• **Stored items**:

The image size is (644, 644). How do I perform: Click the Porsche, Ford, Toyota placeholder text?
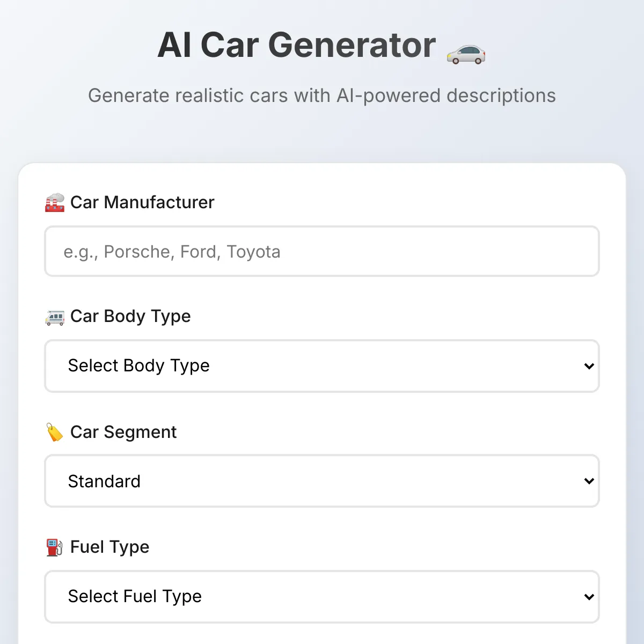(x=192, y=252)
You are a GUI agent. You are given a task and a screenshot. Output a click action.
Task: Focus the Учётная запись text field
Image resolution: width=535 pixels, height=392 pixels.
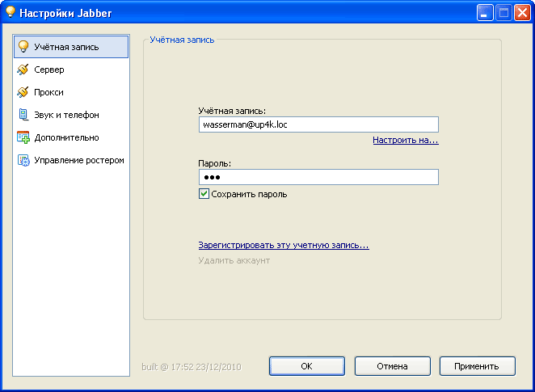[x=318, y=124]
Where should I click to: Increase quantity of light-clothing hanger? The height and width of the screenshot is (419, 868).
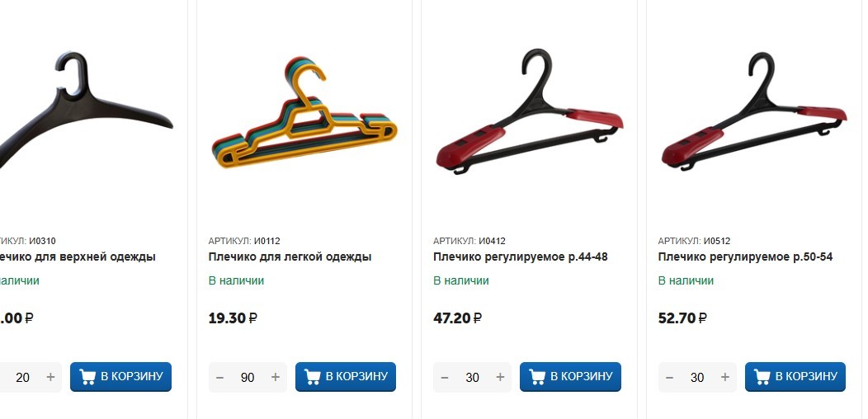click(275, 378)
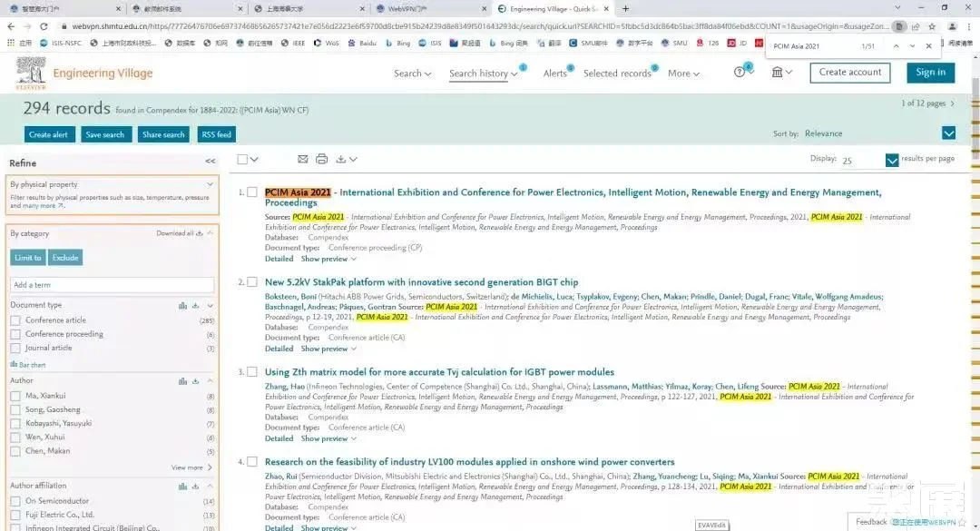
Task: Expand the By physical property section
Action: tap(210, 184)
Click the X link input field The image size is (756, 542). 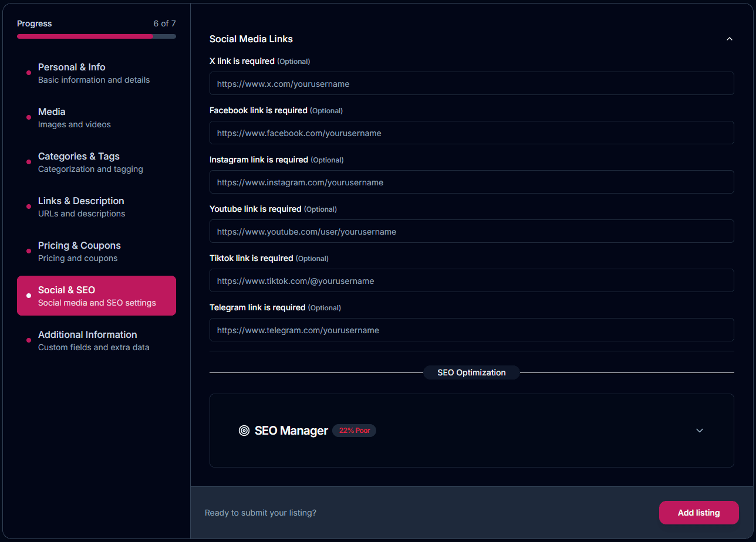point(471,83)
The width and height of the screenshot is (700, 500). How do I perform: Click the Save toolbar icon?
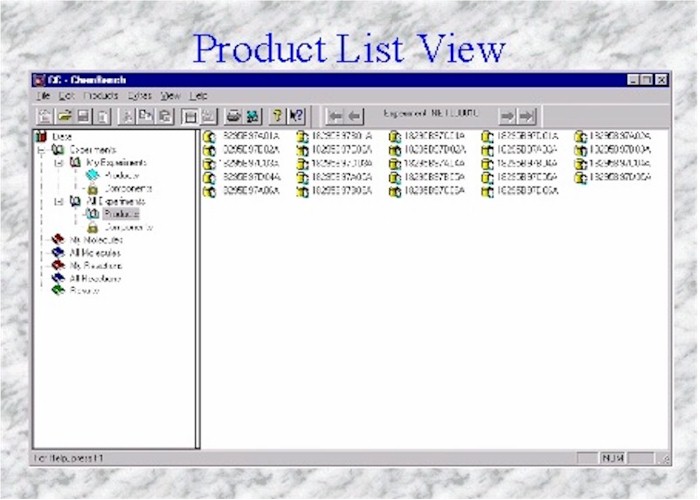point(84,116)
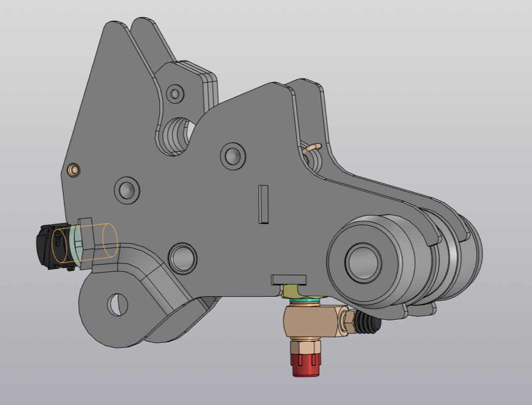The image size is (532, 405).
Task: Select the olive bracket above green washer
Action: tap(292, 293)
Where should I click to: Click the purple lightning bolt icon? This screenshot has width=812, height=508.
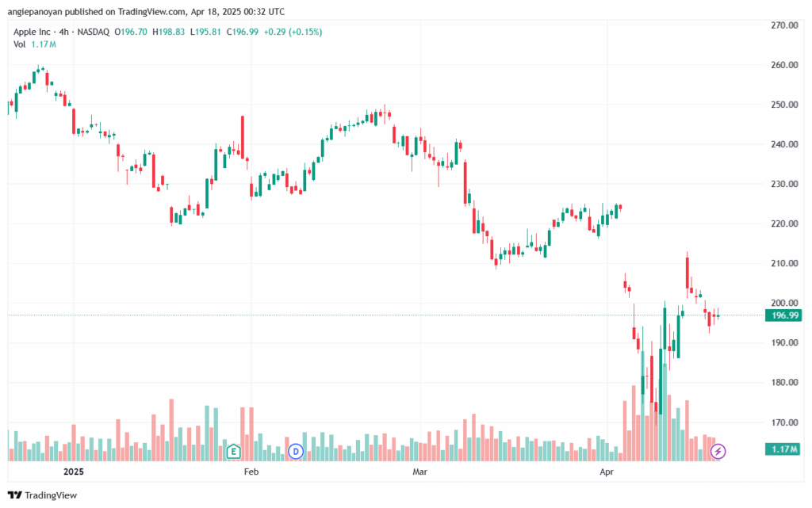click(x=718, y=451)
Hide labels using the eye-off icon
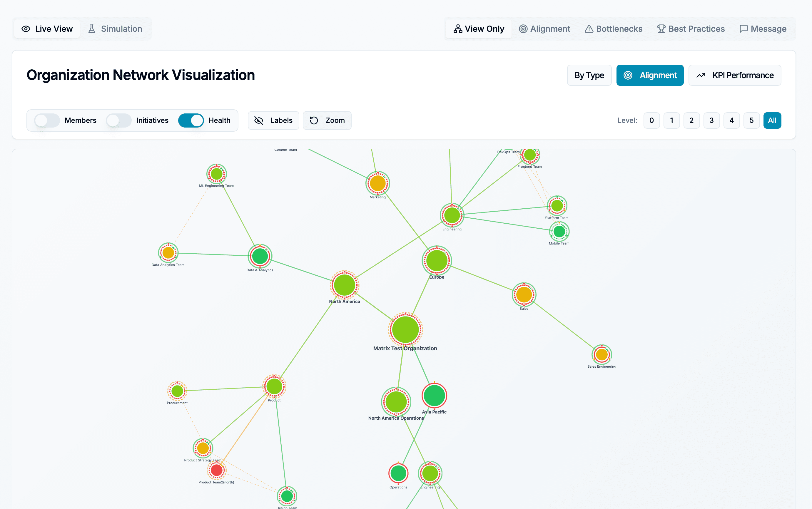The height and width of the screenshot is (509, 812). pyautogui.click(x=259, y=120)
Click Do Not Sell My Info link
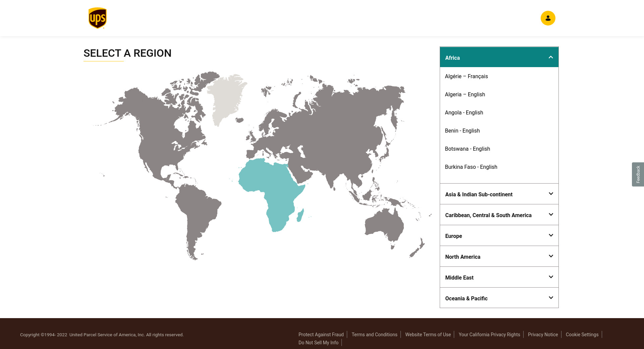The width and height of the screenshot is (644, 349). tap(318, 343)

• **The task**: Nothing but the lines from the start of the records through the line holding "Task: Focus the Учётная запись text field" should be printed, exactly as written and with the pictures left out.

• **Answer to this exercise**:
The image size is (644, 644). How do I perform: Click the Porsche, Ford, Toyota placeholder text?
(x=192, y=252)
You are a GUI agent. You are given a task and a screenshot. Output a click action.
Task: Focus the Учётная запись text field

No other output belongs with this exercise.